'I only thought—-'
'No. Not now. The passage we are about to make is perilous, and we must put all our thought and effort into it. There will be time for emotions later. There is no other way. Are you prepared?'
.. 'Yes.' He moved away from her and lifted the balking cub, placing her in the left-hand shell, where the woman would ride. 'We must be off.'
Without further speech they pushed the craft the remaining distance, then clambered in to take up their positions near the back of the parallel hulls, there both to paddle and steer, using only the awkward, bladed shafts that he had made.
*
Almost at once Kalus perceived the most serious flaw of his construction. The vessel was too heavy. As soon as they left the dreamy backwater he knew it. The catamaran-like craft responded to the current, and as the sail slowly filled, to the wind as well. But it often moved (or failed to move) with a will of its own. The strokes of their paddles, and even with the girl joining him for a time in the right-hand shell, were barely enough to move them a safe distance from the shore. A less auspicious beginning was hard to imagine.
And the boat was horribly slow to tack, or even move to counter the wind. This concerned Kalus more than anything. For at the meeting of the Broad River and the River of the North—-in the wide water-tract of the delta—-the southward flow of the latter would try to carry them away from their destination, and out into the open sea. He had cut the hulls as sharply as possible in lieu of a keel, and even leaned them slightly outward at the girl's suggestion. But rudderless, keelless, this was not enough. The best he could manage with the now deployed steering oar was a straight line eastward, by precious yards slowly gaining the center of the stream. How he would hold it at the meeting of the two rivers and the open sea he could not imagine, though he exhausted his mind in trying. His fear and sense of helplessness grew with each passing moment.
Strange to say, Sylviana's impressions at this early stage of their journey were nearly the opposite. To her the waters had a soothing, almost hypnotic effect. Kalus had not told her the possible complications of the voyage, being uncertain himself; and for reasons all her own she felt a naive (and perhaps misguided) assurance that all would be well. The river was broad and quiet and tranquil. The sun shone bright in an open sky lightly touched with cirrus, and a great adventure was at hand. Everything was so wide open and free: alive, still young, and in the future. The world of her past seemed to slip behind with the running coast, so easily, leaving hardly a trace of memory. But for the presence of Kalus and the pup, she would almost have believed all the tribulations of the War and the Valley to have been nothing more than a bad dream, from which she was finally waking.

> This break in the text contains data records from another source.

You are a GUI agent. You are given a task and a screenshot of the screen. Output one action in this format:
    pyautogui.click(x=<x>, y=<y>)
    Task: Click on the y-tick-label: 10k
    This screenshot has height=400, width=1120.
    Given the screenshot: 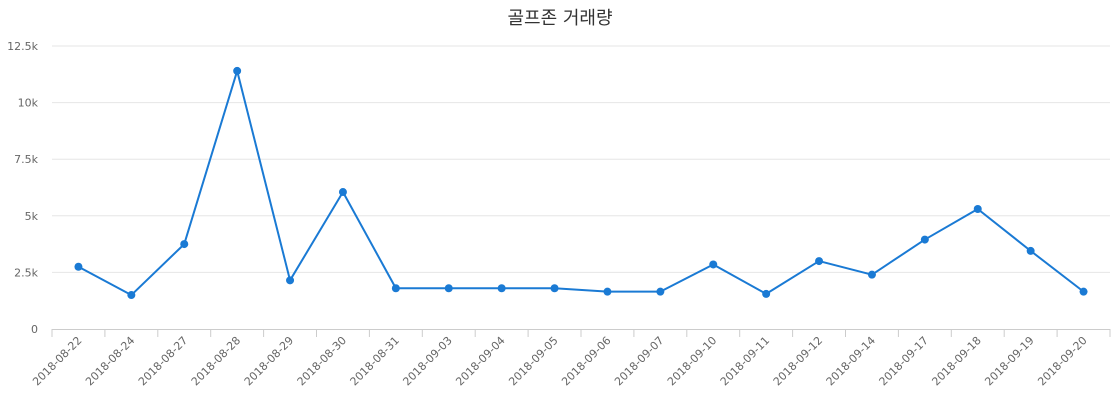 What is the action you would take?
    pyautogui.click(x=28, y=104)
    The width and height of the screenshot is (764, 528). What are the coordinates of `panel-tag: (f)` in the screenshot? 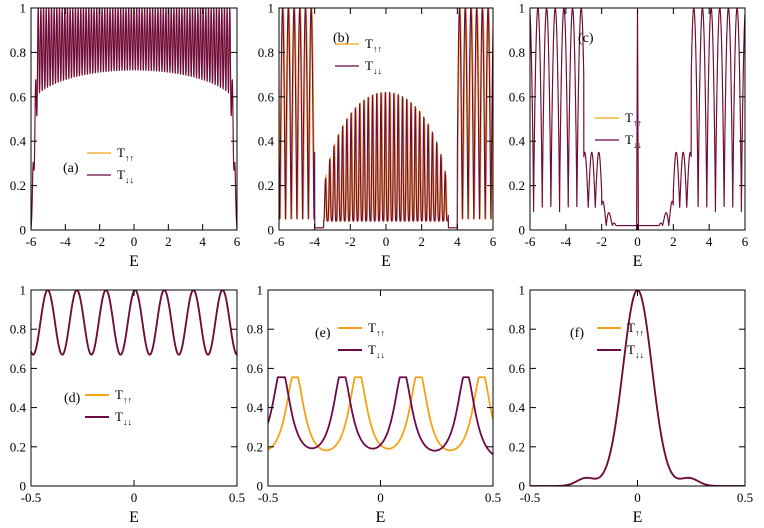 It's located at (577, 334).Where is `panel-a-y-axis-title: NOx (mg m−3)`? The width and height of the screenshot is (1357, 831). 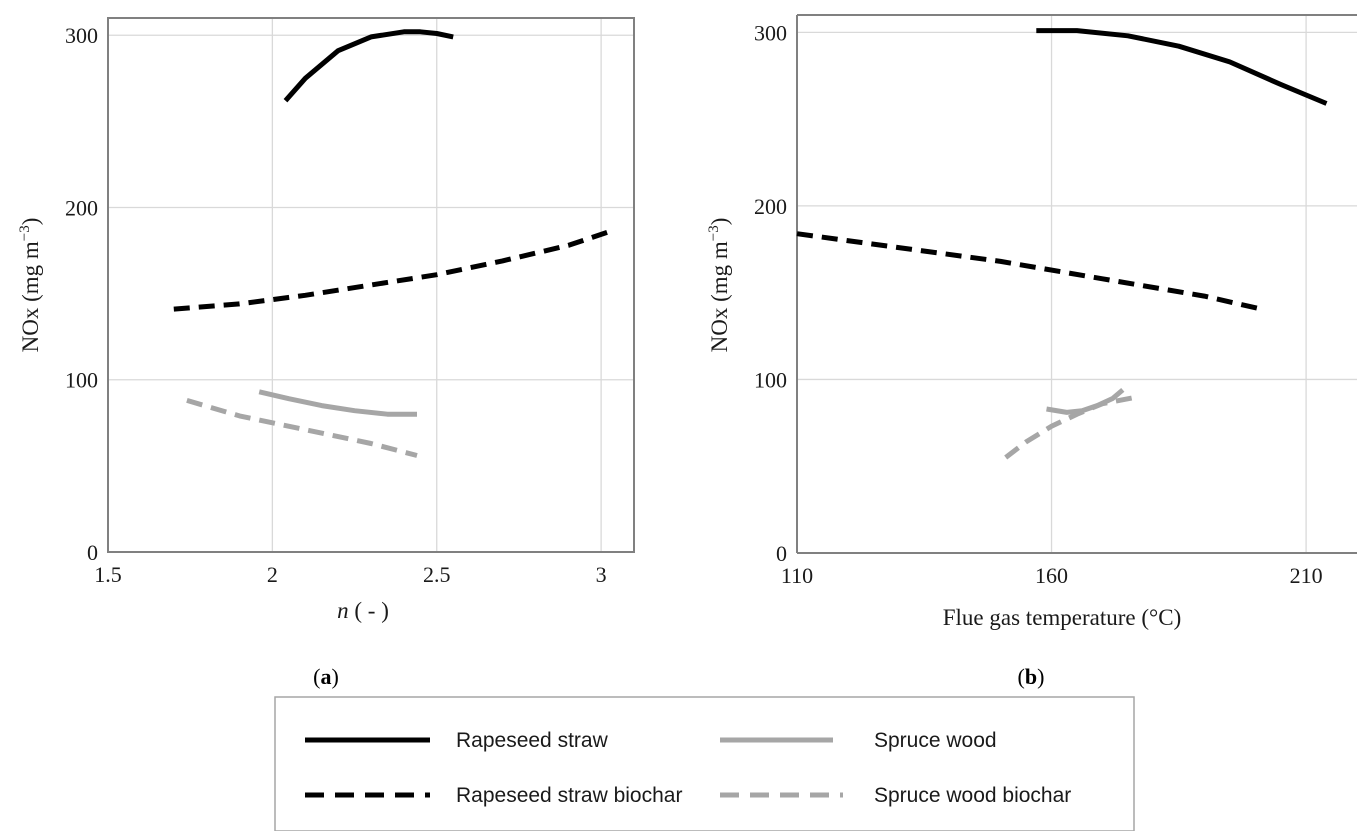
panel-a-y-axis-title: NOx (mg m−3) is located at coordinates (30, 286).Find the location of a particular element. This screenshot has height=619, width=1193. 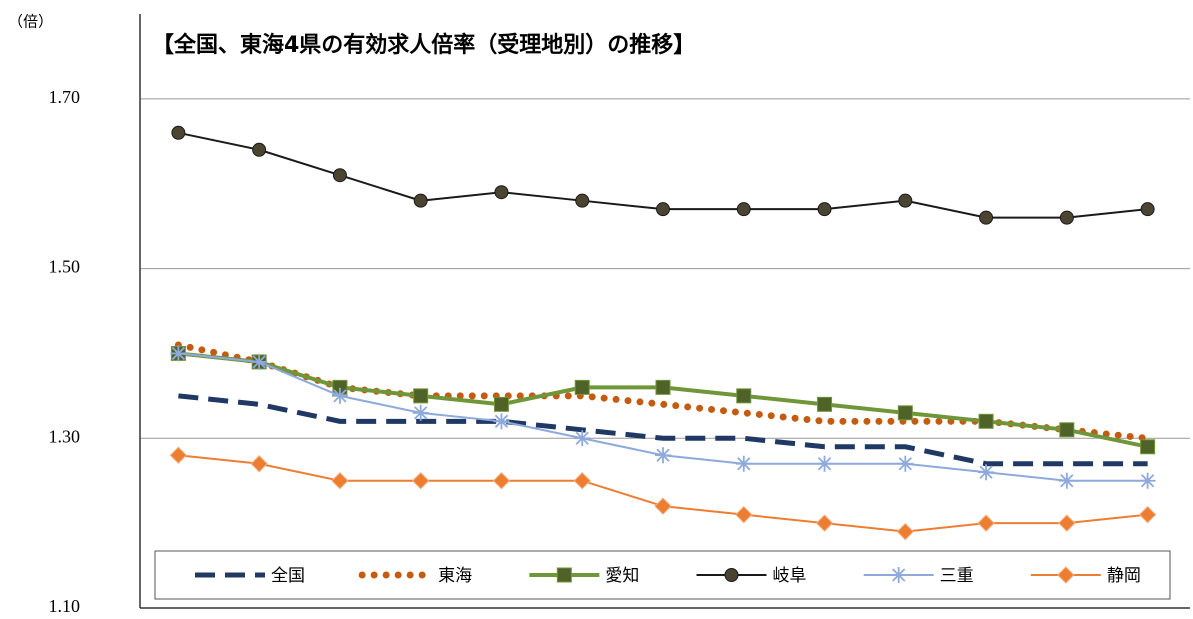

legend: 全国 東海 愛知 岐阜 三重 静岡 is located at coordinates (662, 575).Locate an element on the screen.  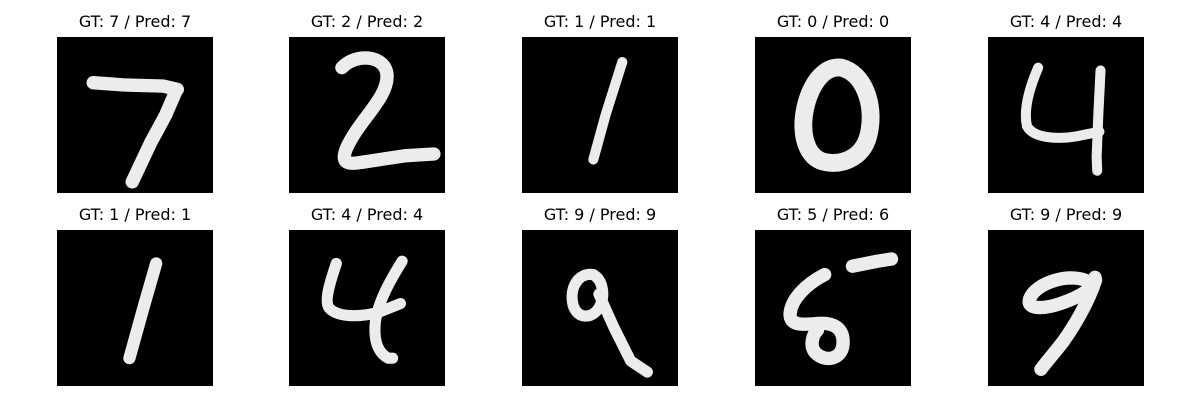
sample-title: GT: 7 / Pred: 7 is located at coordinates (135, 22).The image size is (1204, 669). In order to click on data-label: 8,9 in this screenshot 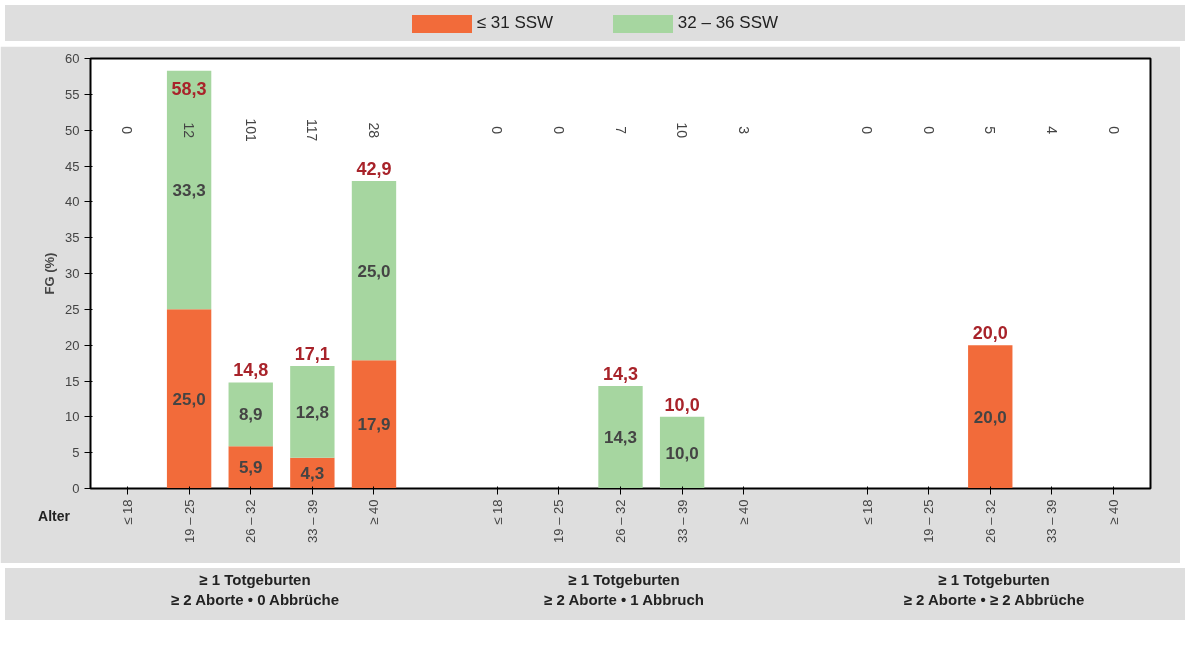, I will do `click(250, 415)`.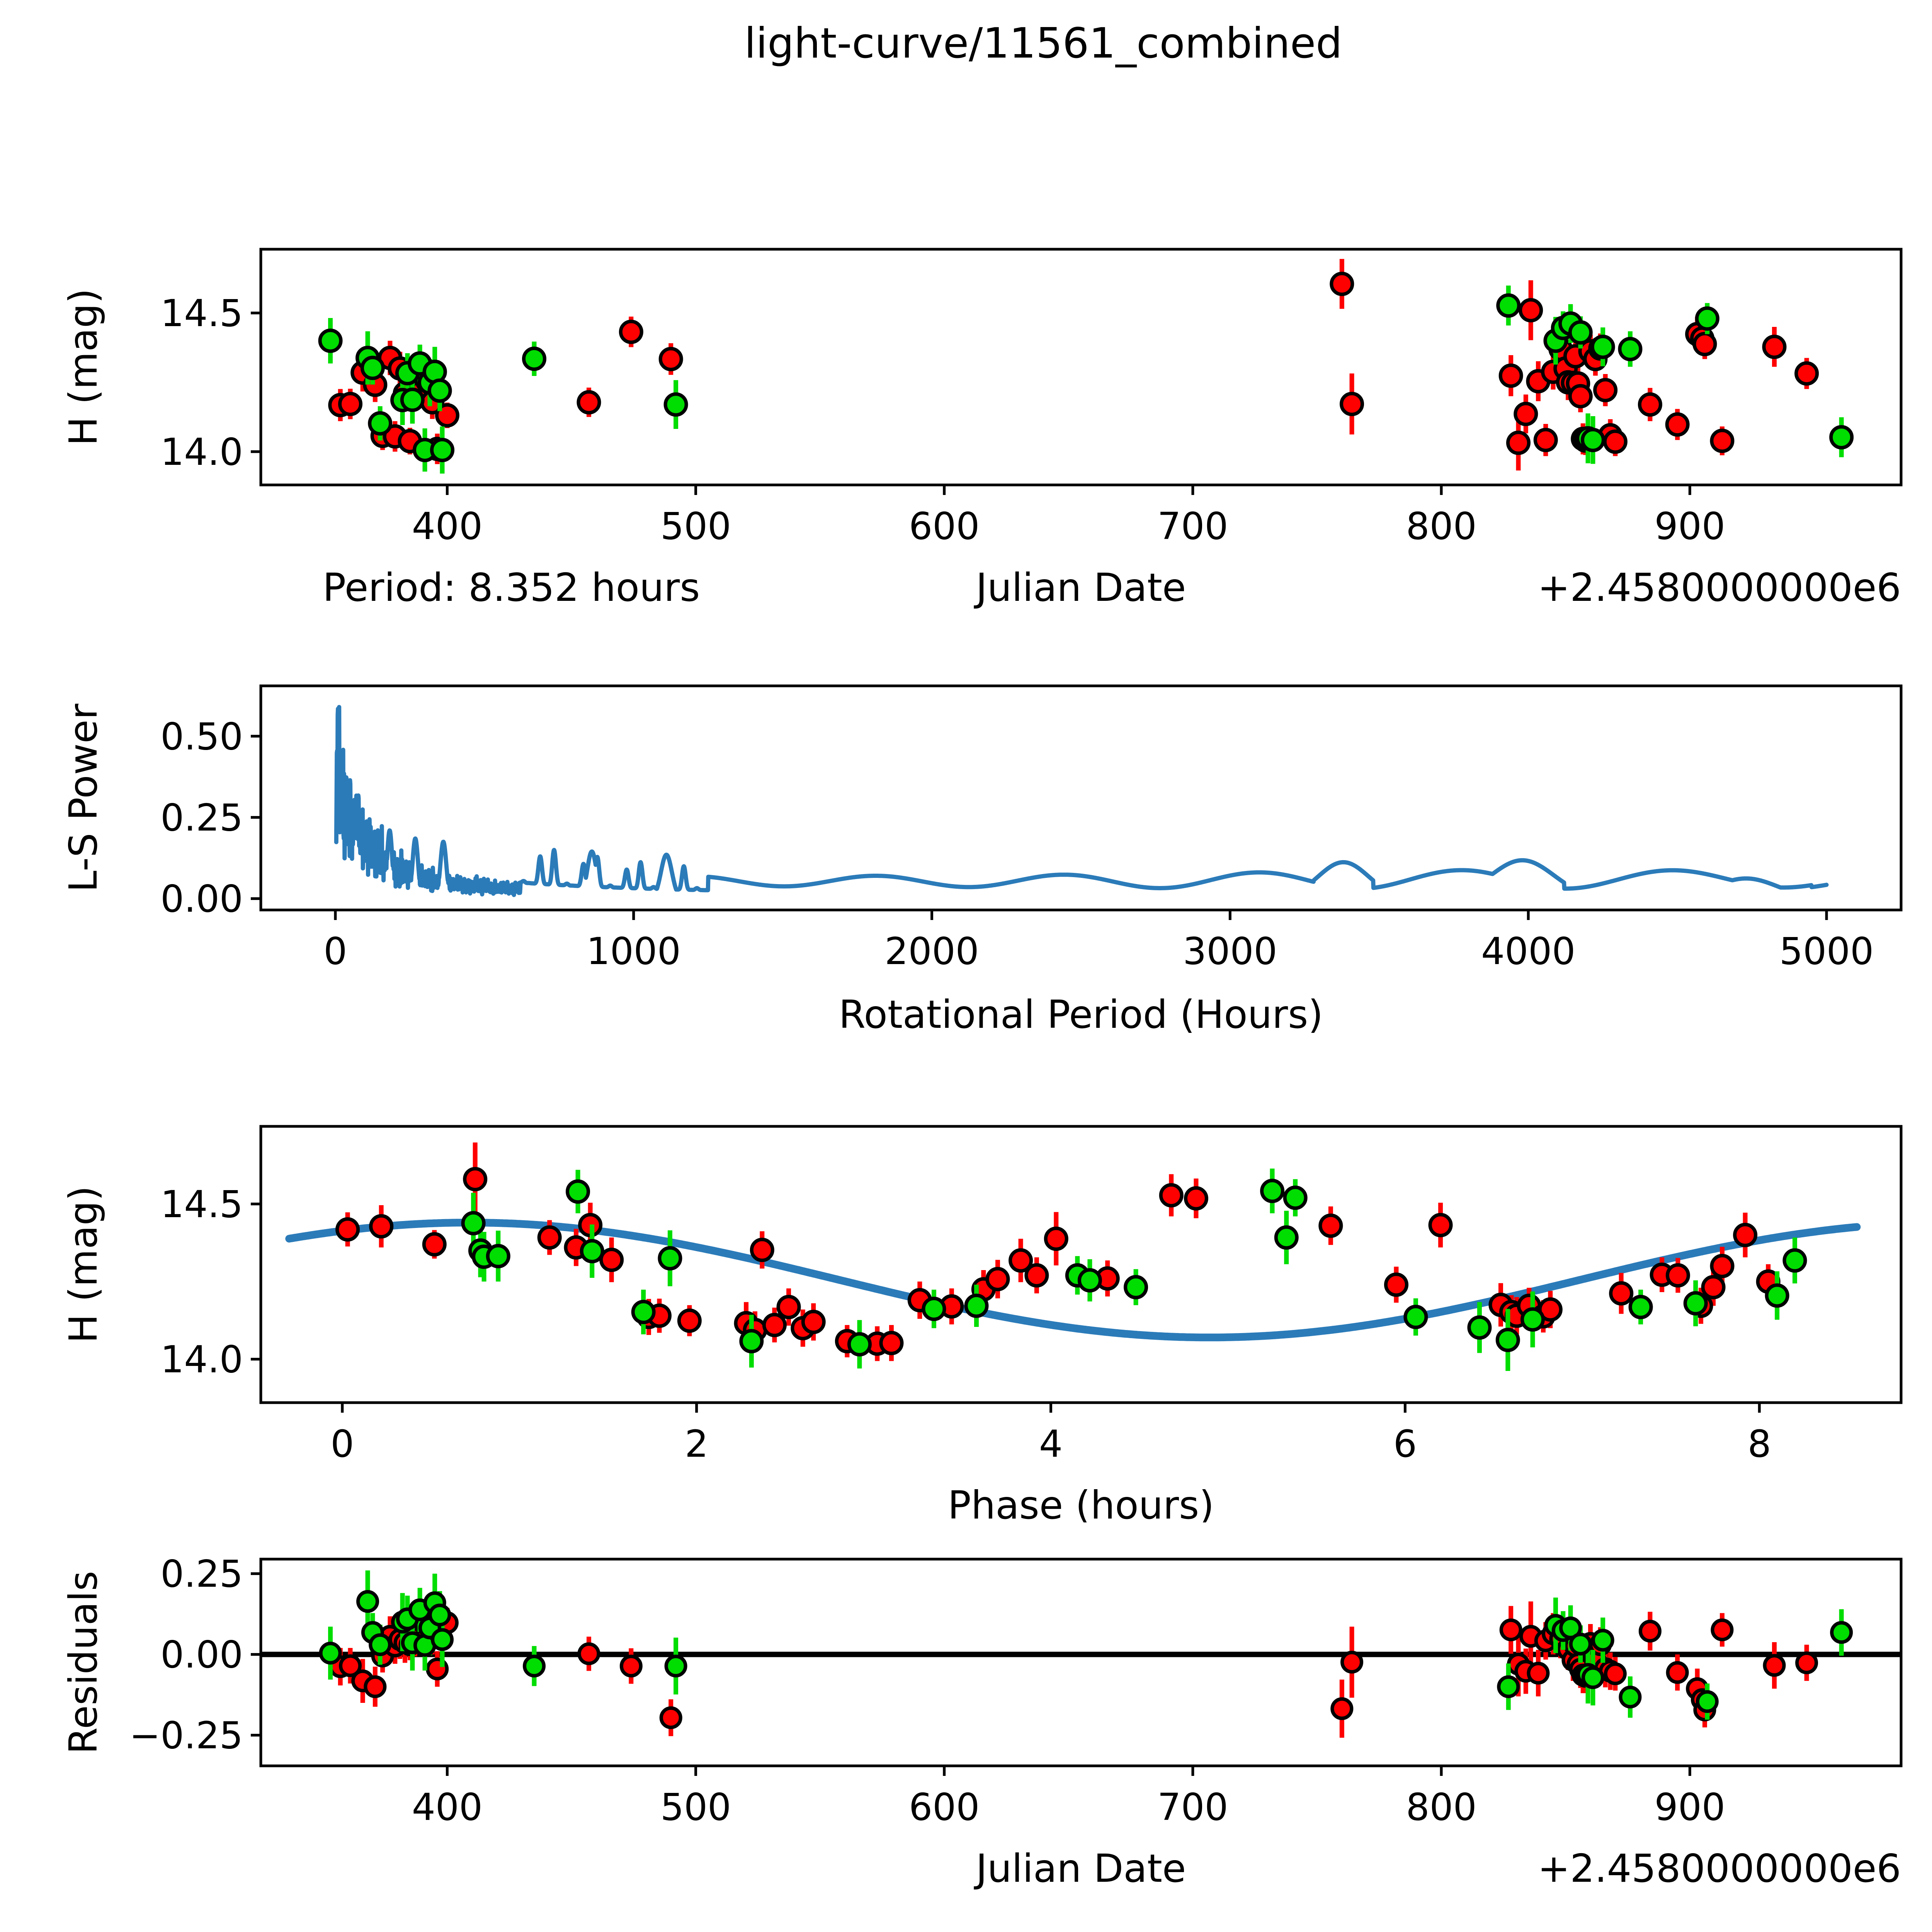 The width and height of the screenshot is (1932, 1932). I want to click on x-axis-label: Phase (hours), so click(1081, 1503).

But the sight of Kalus brought her back: the look of worried consternation, his desperate struggle as he wrestled with the steering oar. She watched him for a time, unwilling, and it all came back.
Only once, on the first day she hunted with him, had she witnessed this kind of ruthless determination, and through it, felt the harshness of the world that had shaped such creatures: what he had called the hungry, haunted look of a predator. So severe were his efforts, so wholly single-minded, that despite her resolve to face the crossing bravely, his unspoken fears began to rub off on her. And the rising walls to either side of them, the quickening current they now entered, turned the world ominous and forbidding once more. Almost she resented him for it, as if his actions had somehow changed the very nature of the stream.